Are you working on this year’s tax return or planning for the future? Either way, you should know the rules on business travel tax deductions.
According to the IRS, whether someone travels for work once a year or once a month, figuring out travel expense tax write-offs might seem confusing. Fortunately, the IRS has information to help all business travelers properly claim these valuable deductions while avoiding erroneous deductions that could lead to penalties.
The main travel tax details
Business travel deductions are available when employees must travel away from their tax home or main place of work for business reasons. A taxpayer is traveling away from home if they are away for longer than an ordinary day’s work and they need to sleep to meet the demands of their work while away.
You can’t go over the top and just send the government the bill, however. The IRS reminds travelers that such expenses must be ordinary and necessary. They can’t be lavish, extravagant or for personal purposes. Employers can deduct travel expenses paid or incurred during a temporary work assignment if the assignment length does not exceed one year.
Travel expenses for conventions are deductible if attendance benefits the business.

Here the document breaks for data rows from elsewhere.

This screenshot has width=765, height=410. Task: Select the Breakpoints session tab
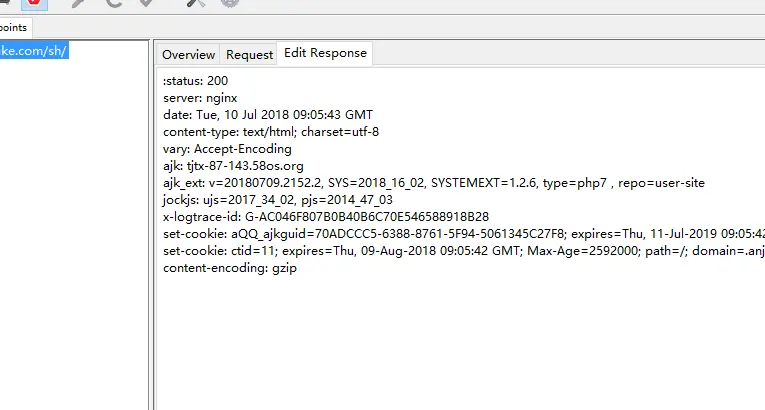pyautogui.click(x=16, y=27)
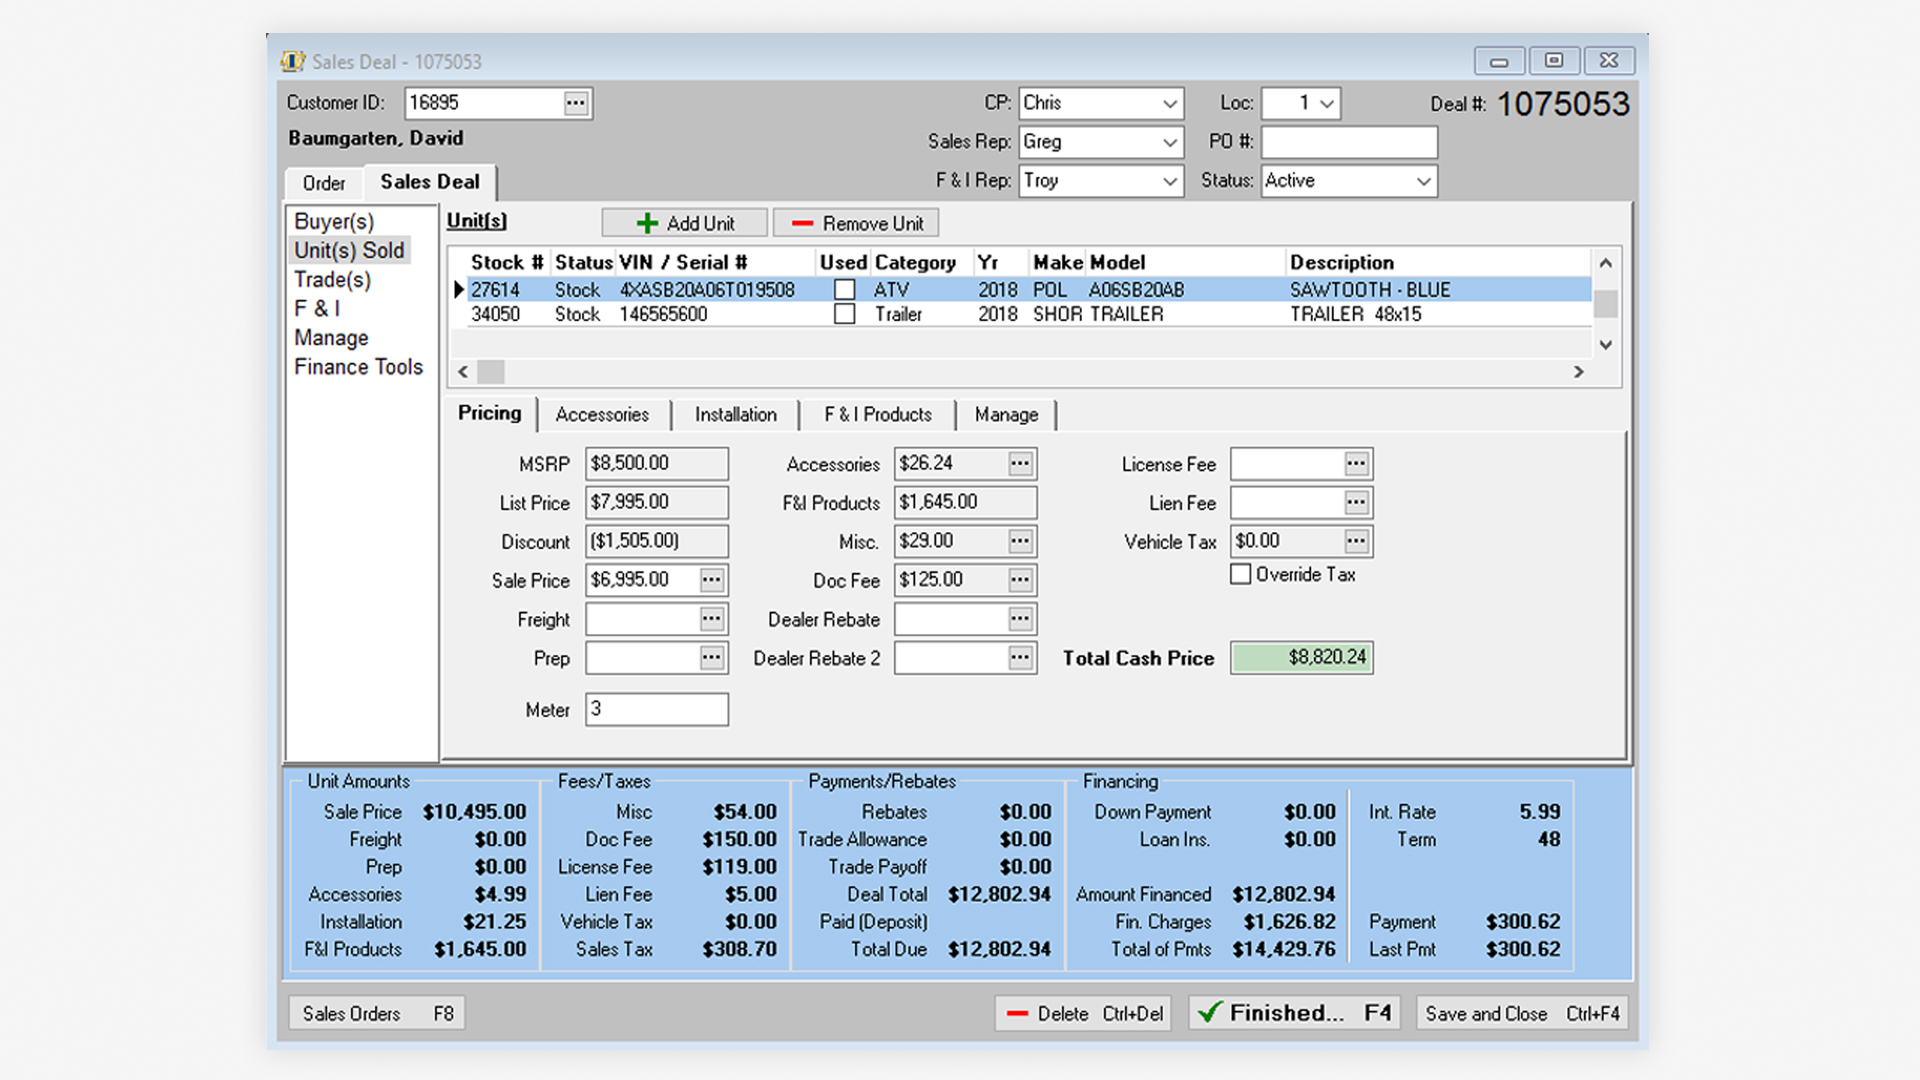This screenshot has height=1080, width=1920.
Task: Click the Delete red minus icon
Action: pos(1018,1012)
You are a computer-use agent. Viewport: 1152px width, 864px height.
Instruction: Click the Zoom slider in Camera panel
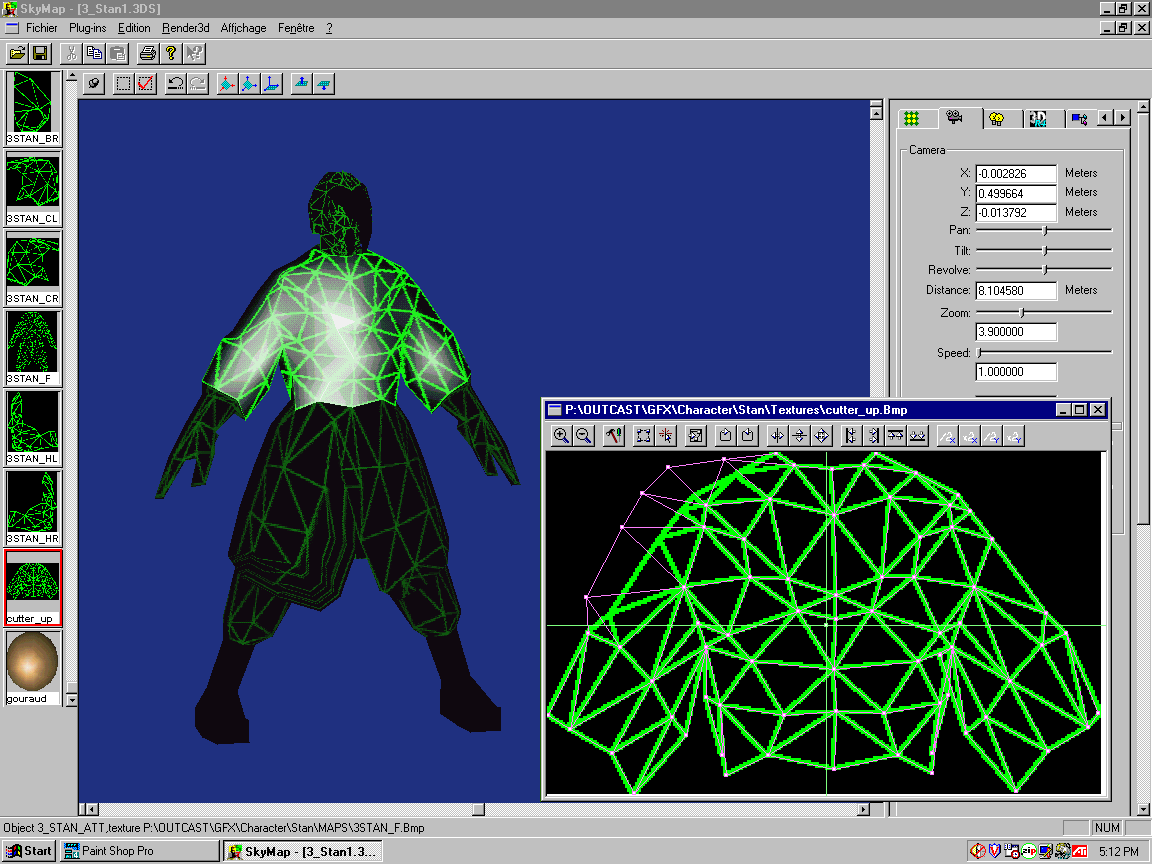[1022, 312]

However, the IRS has special rules for conventions held outside North America.
What is deductible?
According to the IRS, the following are all deductible:
- Travel by airplane, train, bus or car between your home and your business destination.

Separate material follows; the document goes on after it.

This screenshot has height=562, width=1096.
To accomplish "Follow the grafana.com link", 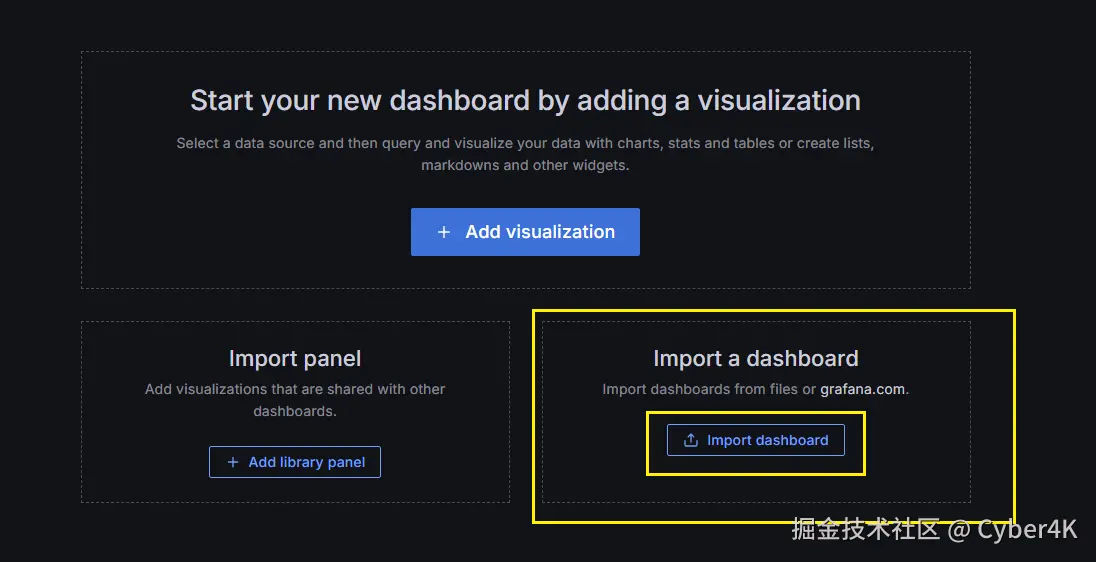I will point(863,389).
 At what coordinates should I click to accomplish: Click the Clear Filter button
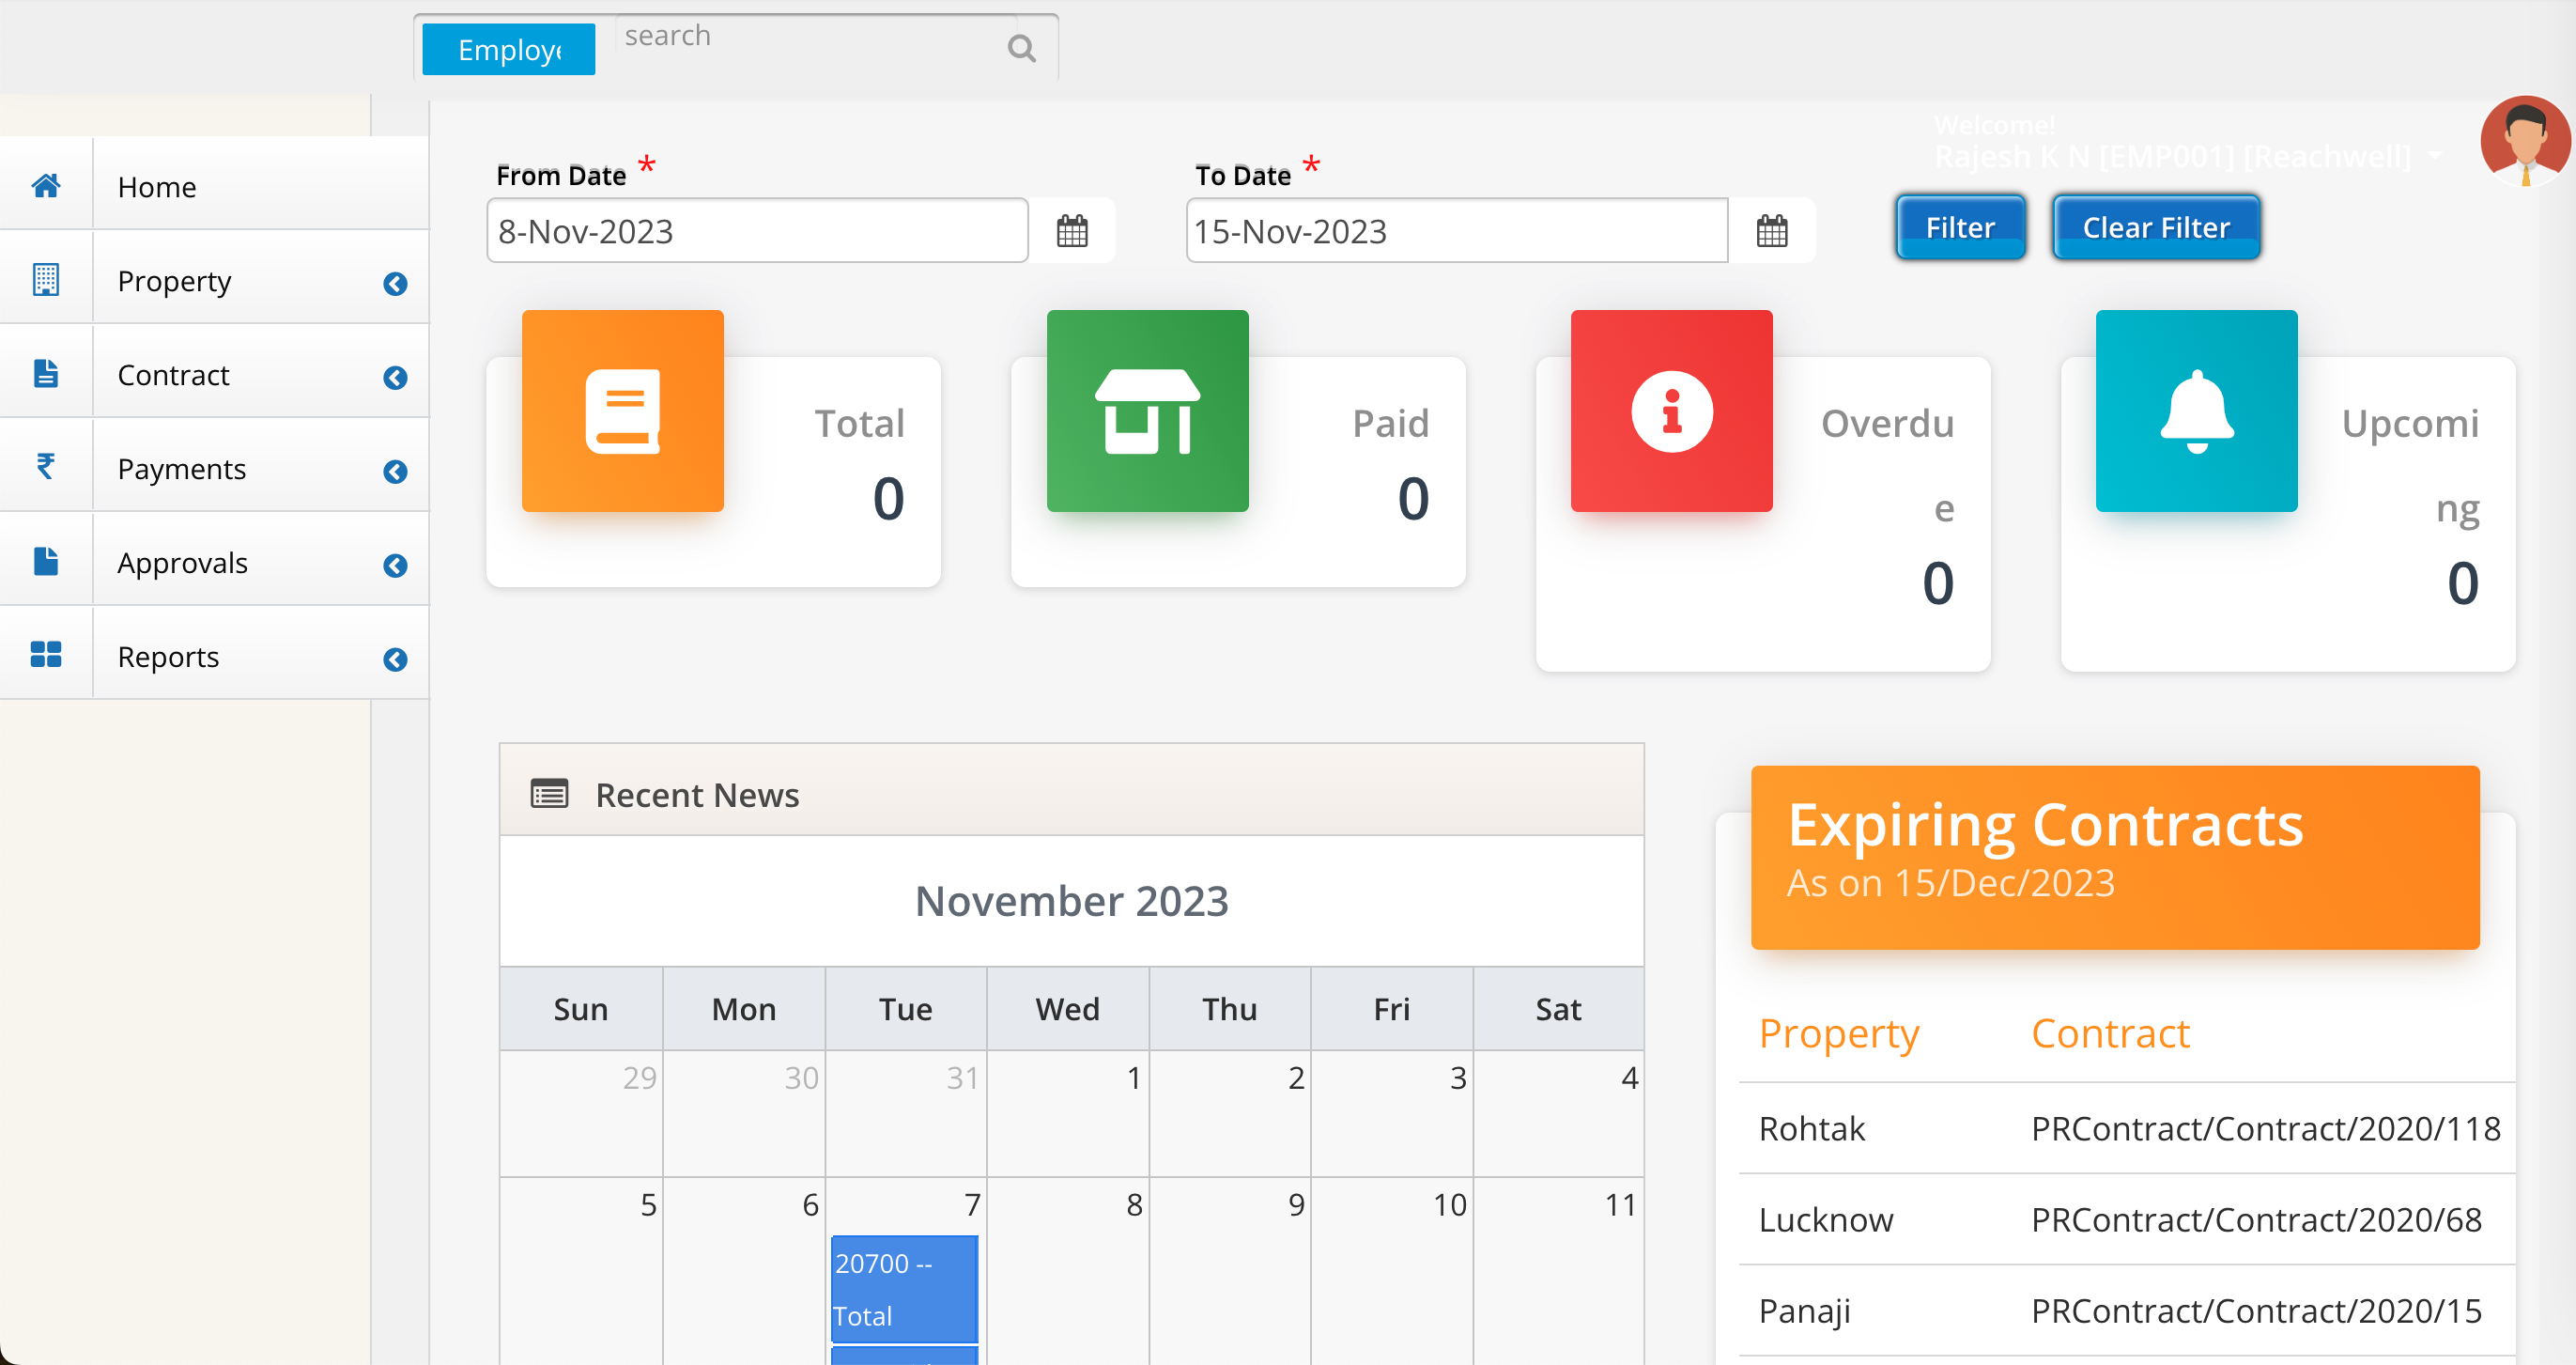point(2156,227)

- Fares for taxis or other types of transportation between an airport or train station and a hotel, or from a hotel to a work location.
- Shipping of baggage and sample or display material between regular and temporary work locations.
- Using a personally owned car for business.
- Lodging and meals.
- Dry cleaning and laundry.
- Business calls and communication.
- Tips paid for services related to any of these expenses.
- Other similar ordinary and necessary expenses related to the business travel.
Keep good records
The IRS may question your deductions, so be sure to keep good records. These records will also help you prepare your tax returns. Evidence of your travel may include receipts, canceled checks and other documents that support a deduction, according to the IRS.
Finally, note that this is just an introduction to what can be a complicated topic. Especially if you travel extensively, be sure to work with a qualified tax professional. Meanwhile, you can check further details on the IRS site.